◆ Task description ◆
Copy every entry verbatim and skip the pictures.

::::

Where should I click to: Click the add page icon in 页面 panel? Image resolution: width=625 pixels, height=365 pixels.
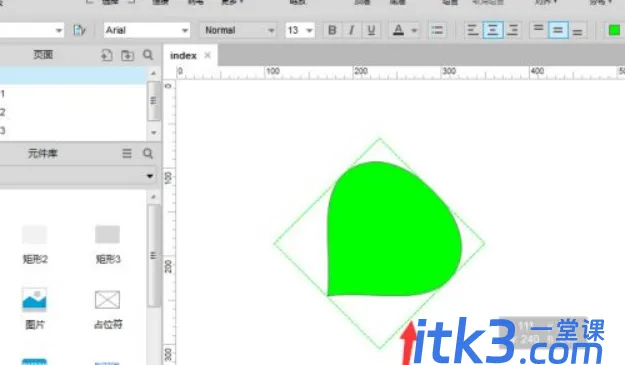[106, 55]
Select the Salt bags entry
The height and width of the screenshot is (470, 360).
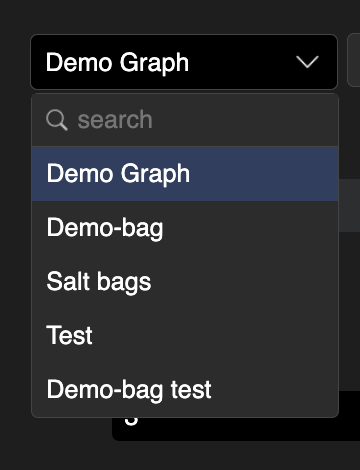185,282
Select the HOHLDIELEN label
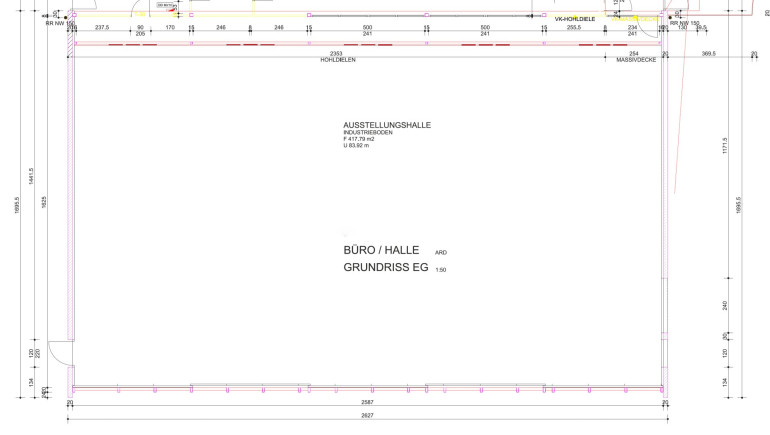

::::

◆ Output of the task ◆
Where should I click to: Click the add page icon in 页面 panel? Image resolution: width=625 pixels, height=365 pixels.
[106, 55]
Select the Salt bags entry
The height and width of the screenshot is (470, 360).
185,282
Select the HOHLDIELEN label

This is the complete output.